I felt overwhelmed in those early days: panicking about how I would ever remember the new routines or how I would cope if his blood sugars went awry. At the same time, I was trying to maintain normality for my son, his twin brother and older sister. Thankfully, being diagnosed at such a young age, he accepted his diabetes more easily. He cannot remember life without the illness, and this somehow simplified the transition. We fell back into normal life, just accompanied by diabetes in our thoughts. With 6-8 blood tests per day, and two-hourly insulin injections, I relied on the support of my close family and friends, alongside telephone calls to the hospital nurses.
After the storm
As the chaos of the early days subsided, the diagnosis could be mentally processed. When your child has diabetes (or another health condition), you will understandably grieve for the healthy child you had before. You are going to go through cycles of feeling sad, low, blaming and angry before you begin to accept it fully (if that is ever completely possible). I was fortunate to have good support but was also proactive in seeking it out. Particularly in the first few years of my son’s diagnosis, contact with others helped tremendously. If I hadn’t reached out, I think I would have felt very isolated and alone with coping.
A year into my son’s diagnosis, he started using an insulin pump. We also learned about carbohydrate counting so we could tailor insulin dosages to the amount he was eating. Knowledge is power and this extra education made a remarkable difference to diabetes management. To begin with, it was stressful switching from injections to a pump and was remindful of the early feelings of overwhelm and confusion. Once established on a pump though, my son was happier for it as it gave him more freedom with eating and blood sugar control.
Thankfully, in the UK today, diabetes can be managed relatively well. This means that the many health concerns experienced historically to people with a diabetes diagnosis, need not be an issue (or are much lower risk). However, diabetes can never be controlled as well as you would like. You cannot achieve the blood sugar control of a non-diabetic. Mostly, my now ten-year-old son lives life as any normal, healthy child. However, nights away at friends’ houses or days at school when his blood sugars run rampage for no apparent reason, are all part and parcel of life. As a parent, you will feel understandably anxious in these situations. You can try and be prepared, pass on knowledge and be on call if needed – but still there will always be inevitable bumps in the road.
I am now coming to the stage with my son where he is taking more responsibility for managing diabetes and we are stepping back. This is hard but necessary to do. I feel anxious letting go and accepting that initially, there will be blips as he gains confidence in going it alone. Nevertheless, I want him to feel empowered and independent, not restricted by our potential over-control of his condition. I try not to show my anxiety but vent it elsewhere and I hope that he will self-care with his diabetes, modelled on early experiences of managing it, and learned from us.

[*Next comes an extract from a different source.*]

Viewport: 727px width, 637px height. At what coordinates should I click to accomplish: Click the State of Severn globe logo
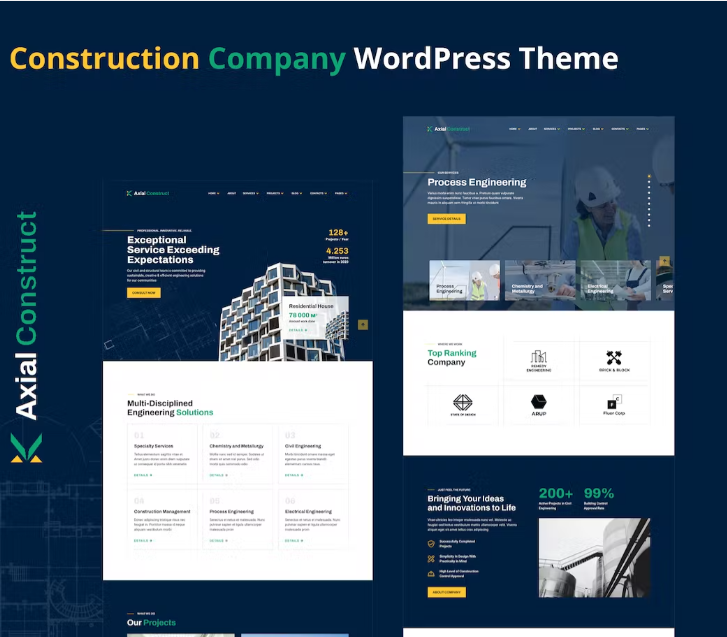click(463, 403)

We have tried to continue with life at home as normal, post-diabetes diagnosis. Diabetes is not generally a topic of conversation or a big deal. My son does similar activities and eats the same foods as his siblings. Diabetes is more a quiet hum in the background of day-to-day life.
I don’t want the diagnosis to feel like a limitation placing fears on my son’s engagement with living. Realistically, he is always going to have to factor diabetes into his decisions and life choices, but it can be managed and hopefully his life will be long and healthy. As a parent, I have often felt anxious, sad, angry and confused about the diabetes. These feelings are all appropriate and relevant – but I find outlets for them – by talking with my husband, my friends, other parents who understand or the paediatric team. By dealing with my own emotions, I can then offer more calm and stability for my son, which I hope will help him take diabetes in his stride.
For more help with managing diabetes, visit Diabetes UK. If you are struggling to come to terms with your child’s diagnosis of diabetes or another health condition, you might want to seek out some support through counselling. Counselling can help you process the understandably difficult feelings that might arise from having a child who is unwell. Processing these feelings can be valuable for your own coping and in supporting your child.